I hope if this is true, she does figure out who you are so she never has to speak to you again.

toccatanfudge · 25/06/2010 16:39

well tbh honest QT - if this is for real and her friend IS an MNer I'm sure the friend will very quickly work out which of her "friends" thinks that all people do in the military is "play with guns".

I'm very dubious as to what "support" a friend with those types of views could offer the mother in question

TheBossofMe · 25/06/2010 16:39

"Playing with guns"????

Wow, managing to insult men, women and our brave armed forces all in one thread. Fabulous.

poppy34 · 25/06/2010 16:39

When I went into work this morning it was 2010 - have I caught the train home to 1954?

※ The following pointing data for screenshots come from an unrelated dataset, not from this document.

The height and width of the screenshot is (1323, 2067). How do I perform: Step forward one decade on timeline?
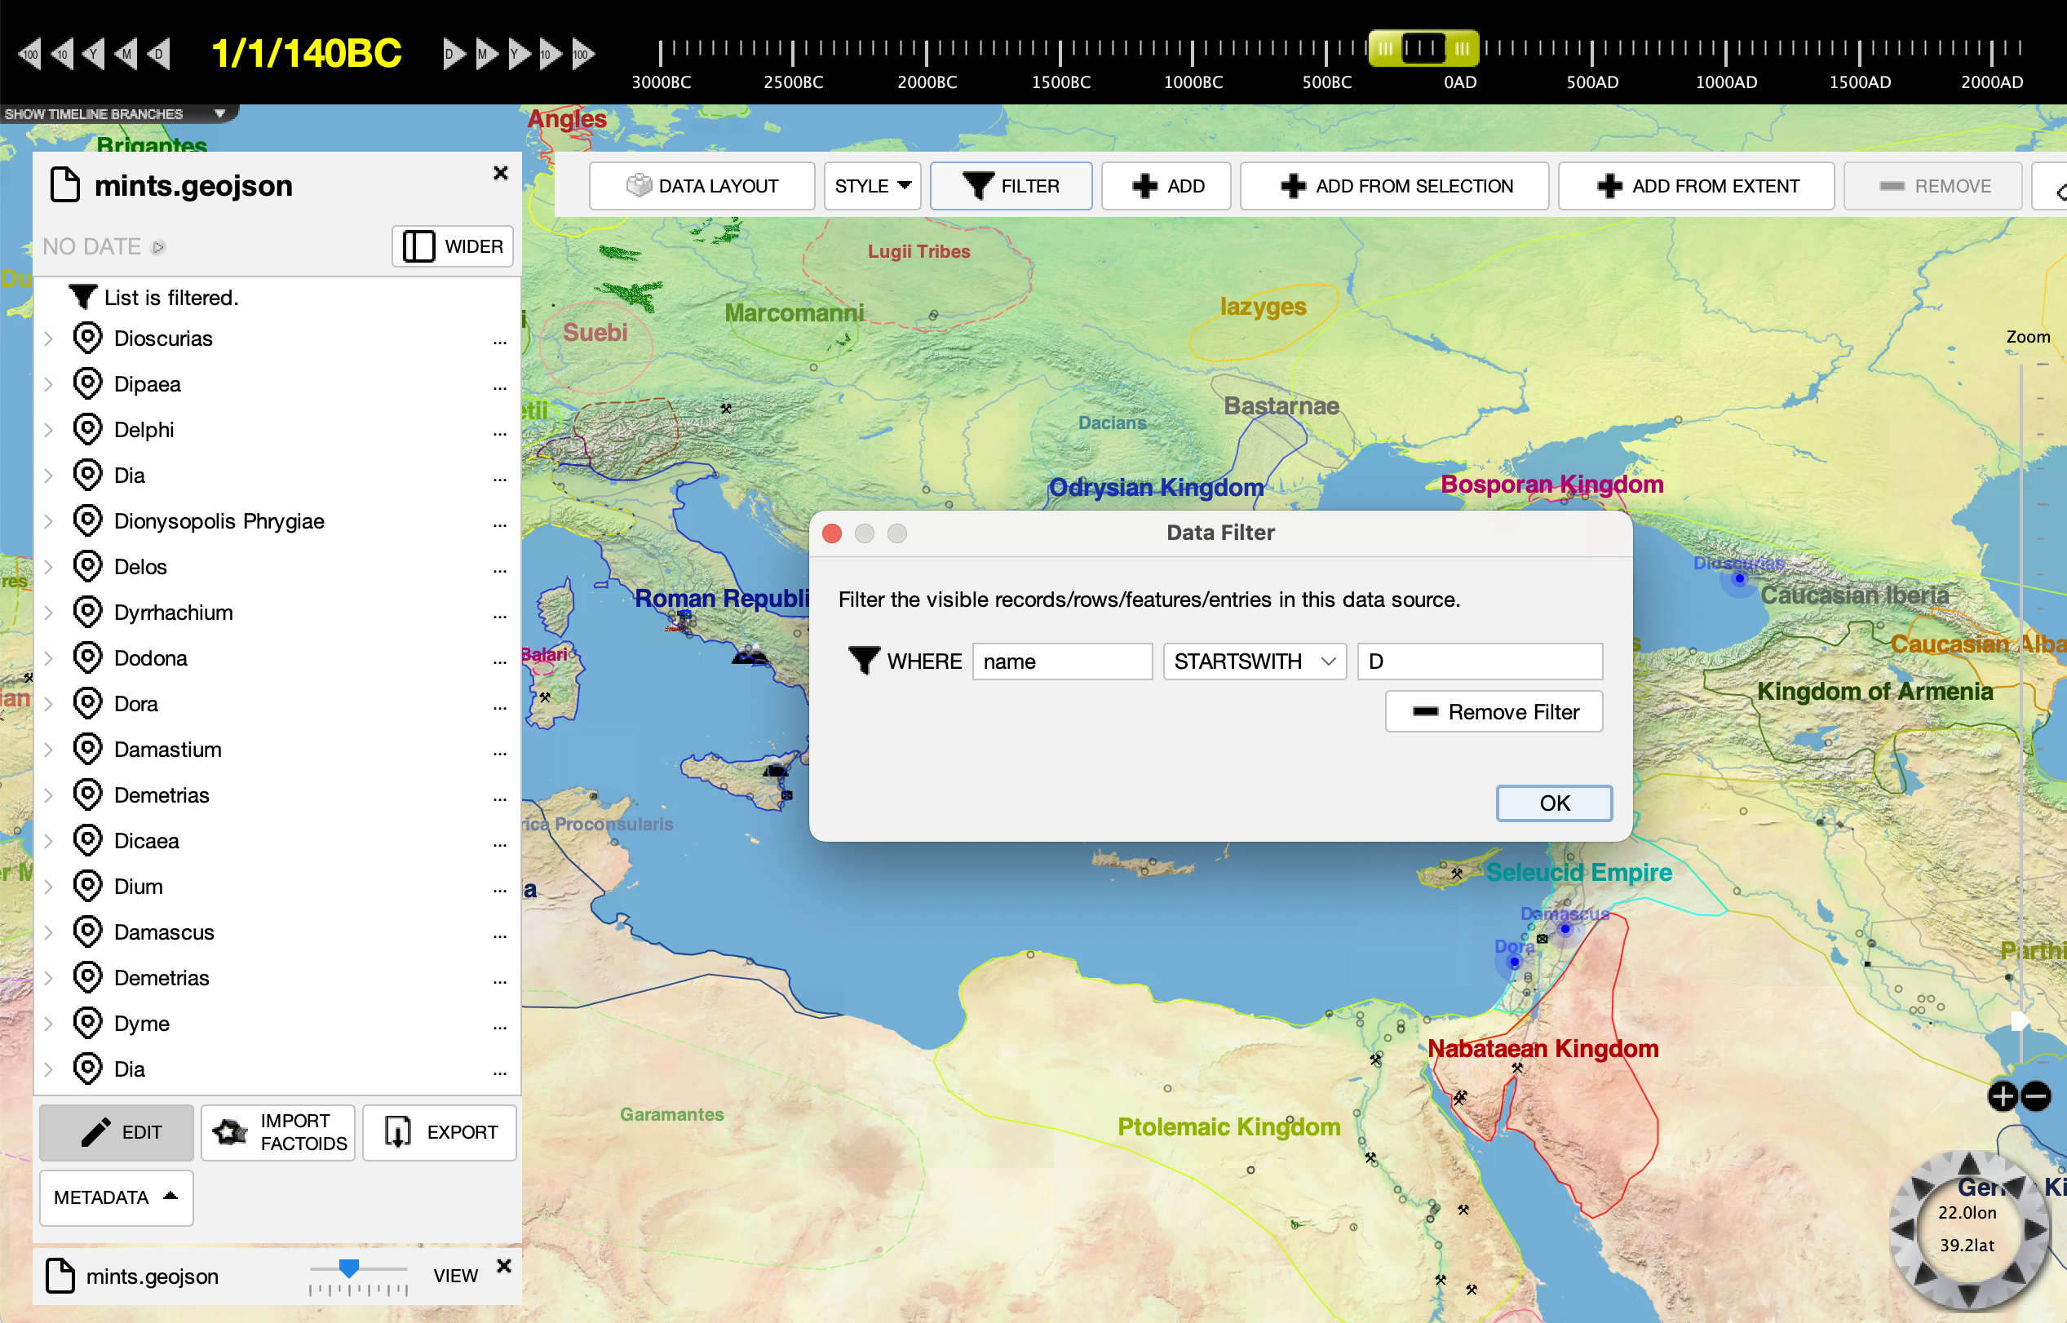point(550,54)
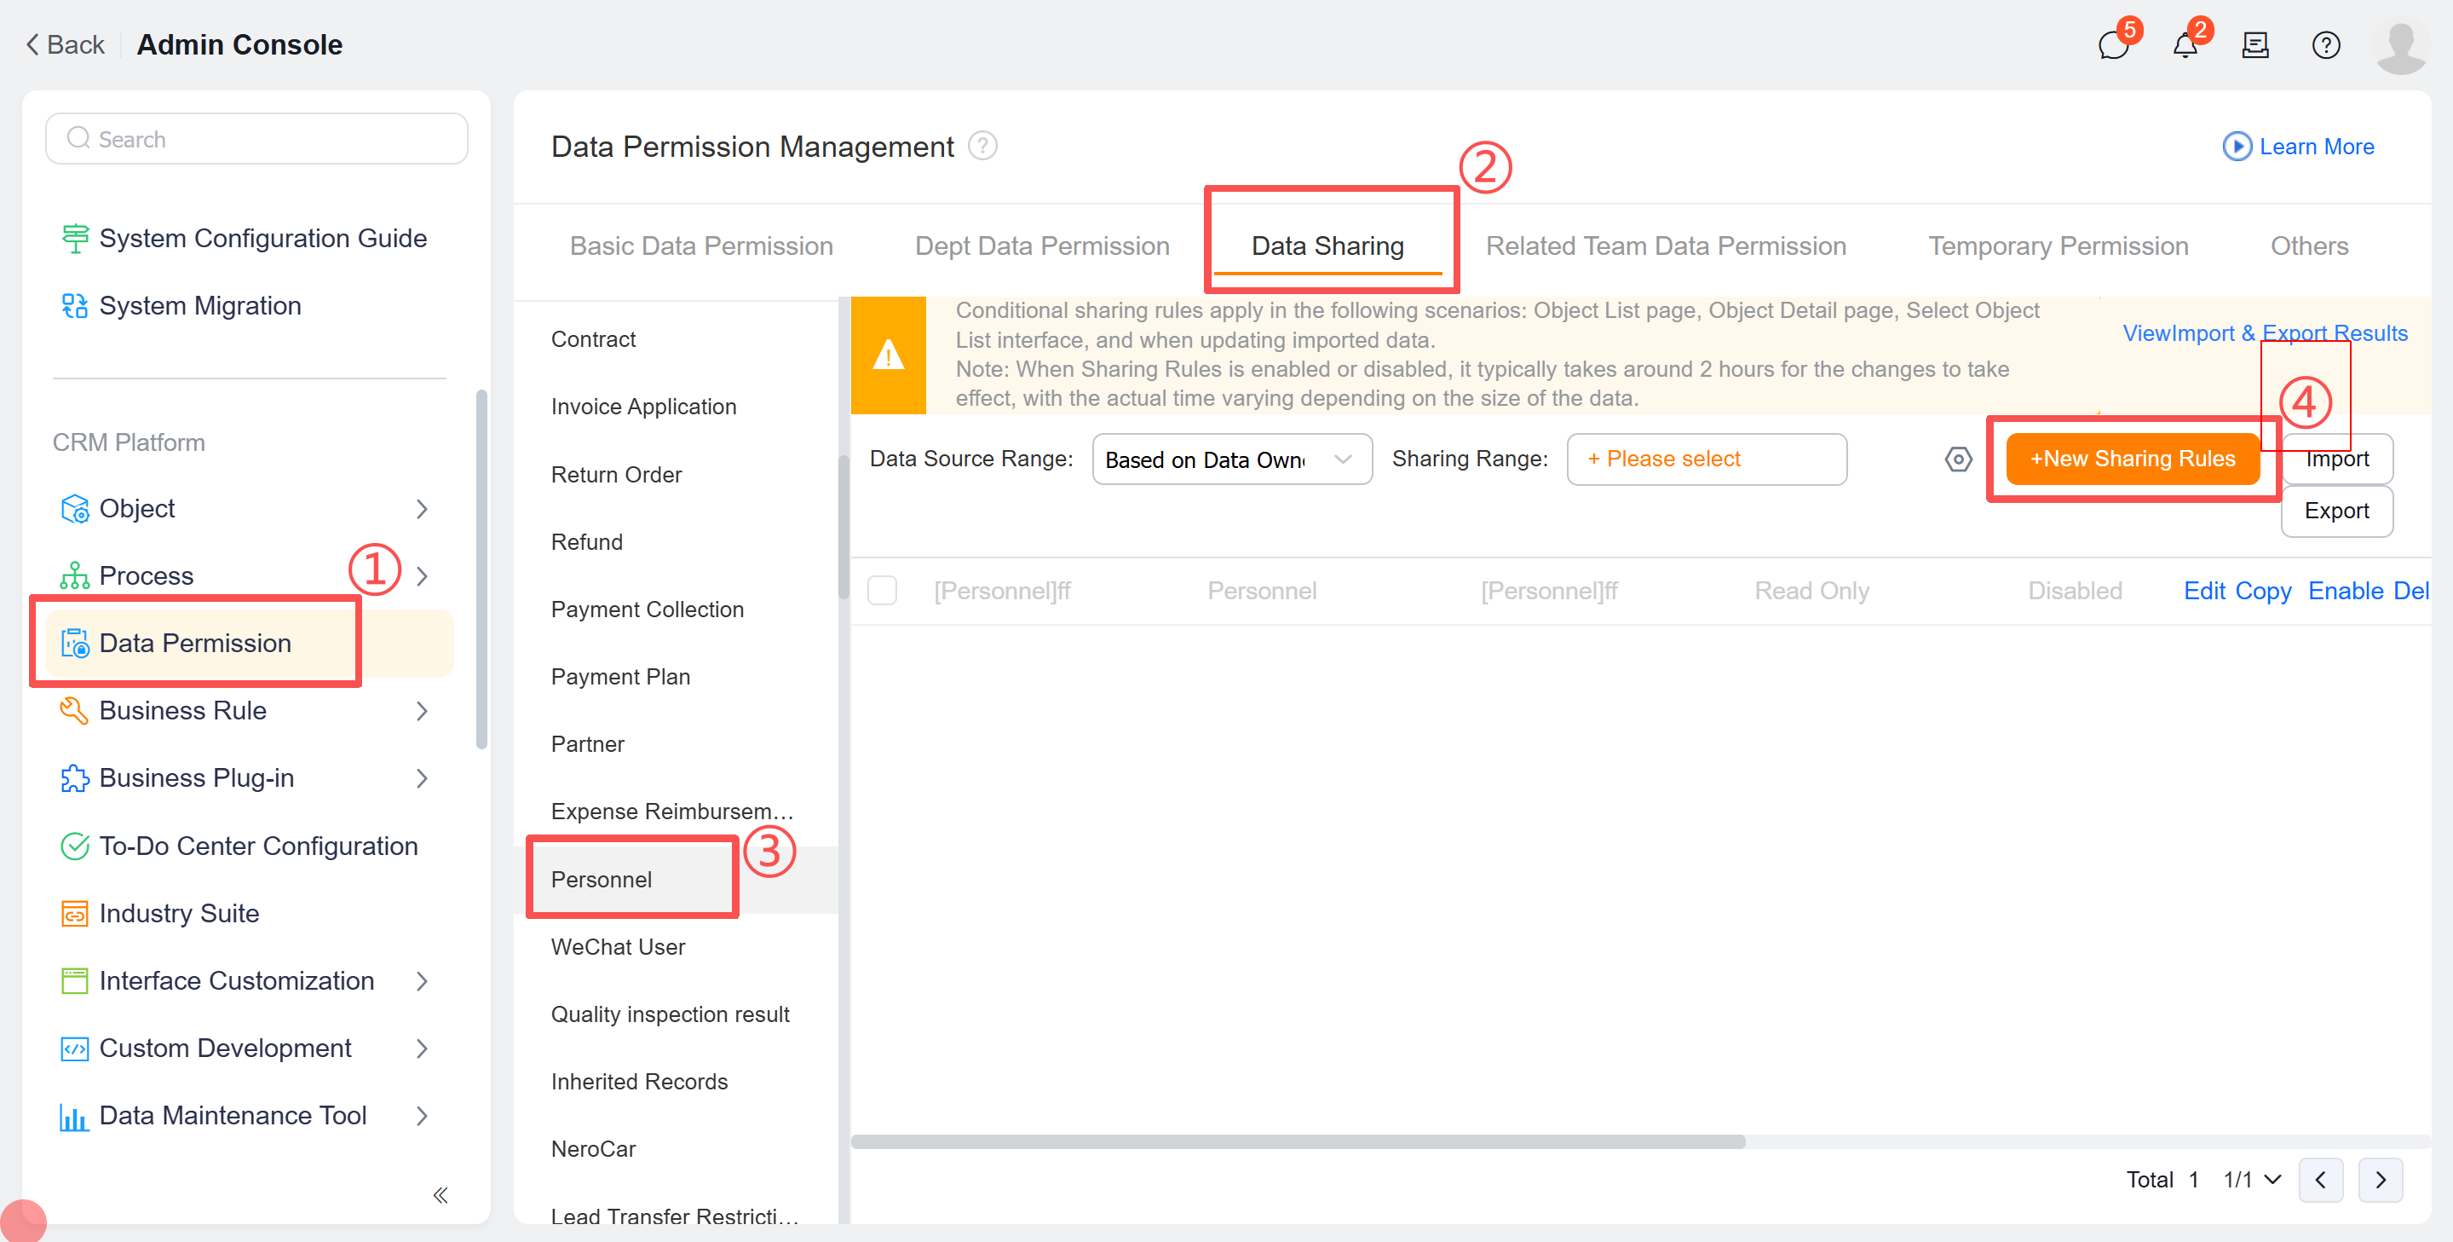
Task: Select the Object icon in the sidebar
Action: point(74,508)
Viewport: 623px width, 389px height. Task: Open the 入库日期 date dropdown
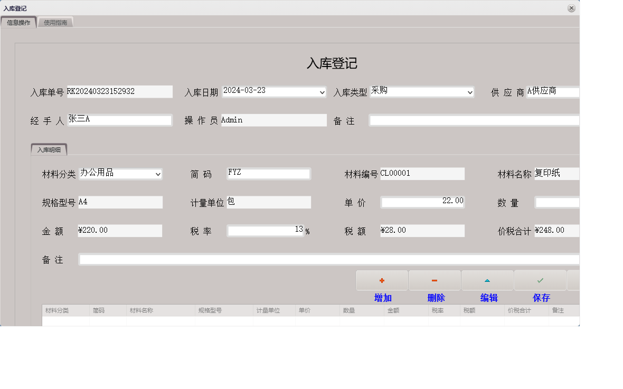click(322, 91)
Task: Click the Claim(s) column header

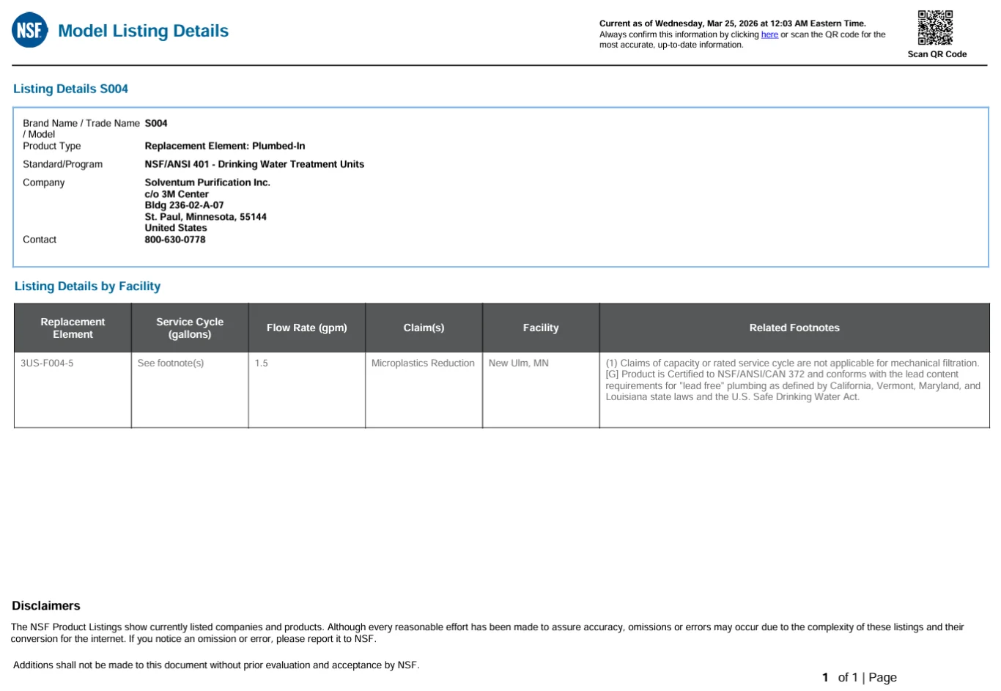Action: [424, 328]
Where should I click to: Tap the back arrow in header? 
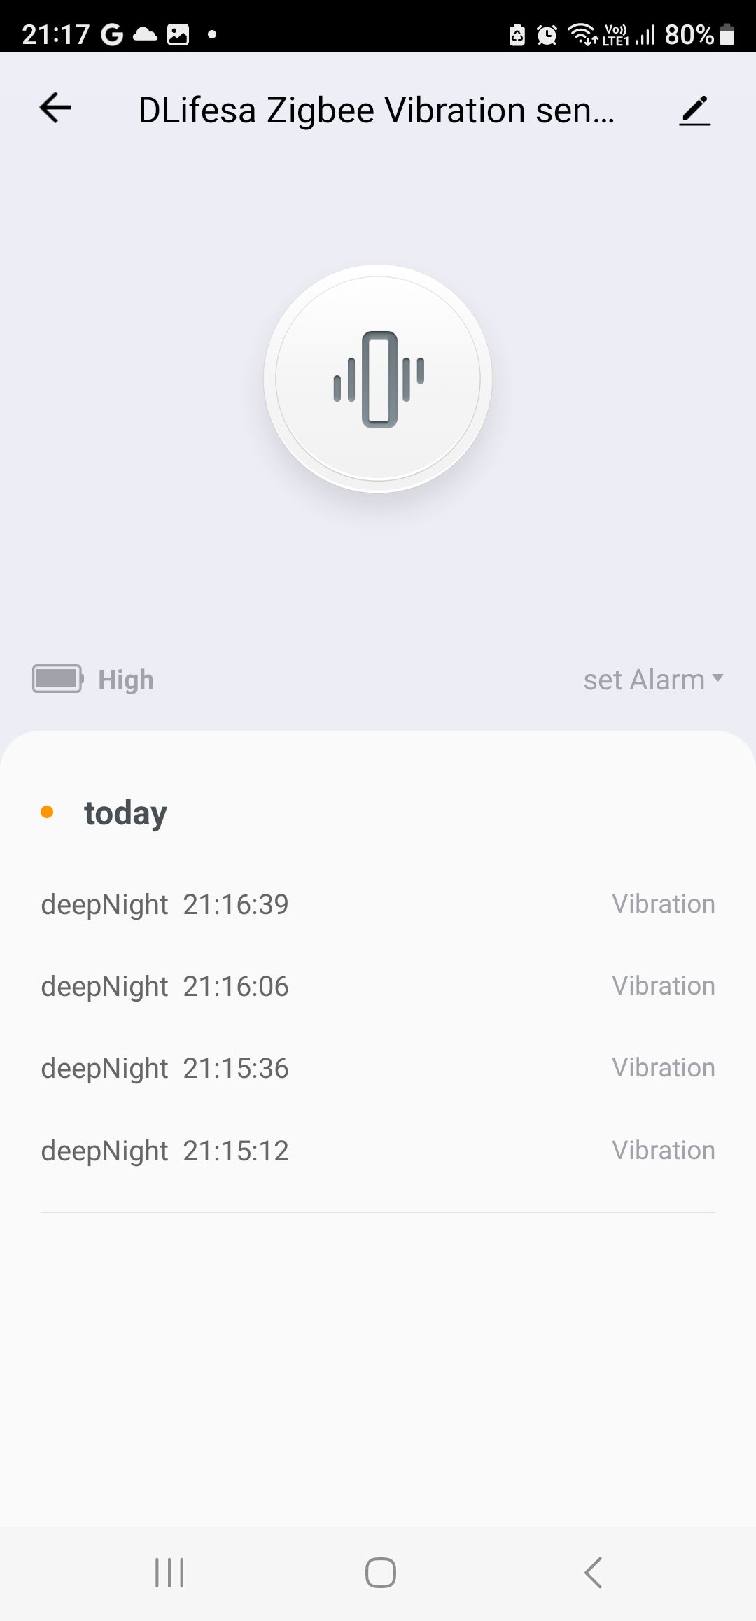coord(55,108)

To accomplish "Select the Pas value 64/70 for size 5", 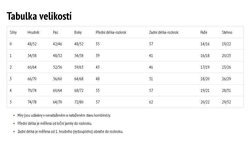I will (57, 102).
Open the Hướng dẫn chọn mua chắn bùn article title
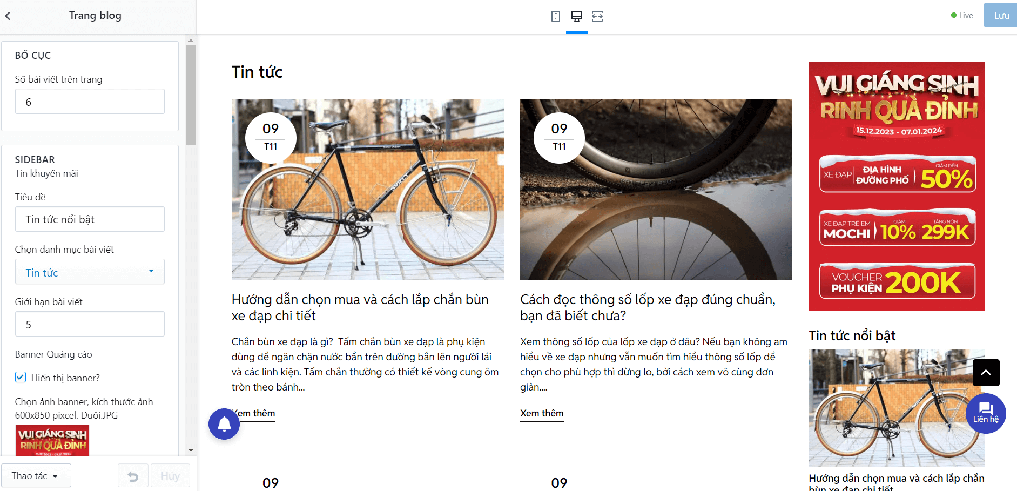Viewport: 1017px width, 491px height. (x=360, y=307)
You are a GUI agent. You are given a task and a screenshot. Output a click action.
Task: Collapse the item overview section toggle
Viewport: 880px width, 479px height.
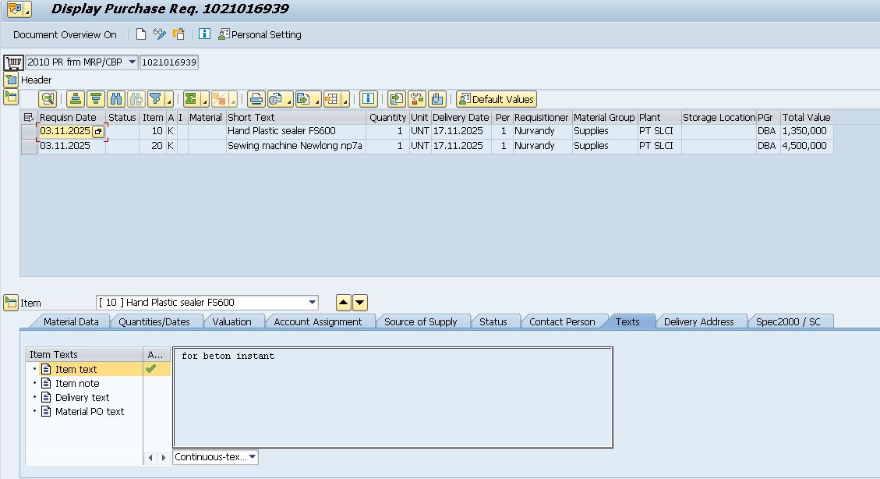pos(11,97)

toccatanfudge · 25/06/2010 16:41

I dare the OP to go into the "in the forces" topic here on MN and say use that phrase

QualityTime · 25/06/2010 16:42

well, quite taf, her 'friend' needs to know what a toxic bitch she is pally with.

TheBossofMe · 25/06/2010 16:43

poppy -

Vallhala · 25/06/2010 16:43

Funnily enough Poppy34, I was about to ask if I'd been teleported into the 1950's.

What an insulting attitude to take towards working women OP.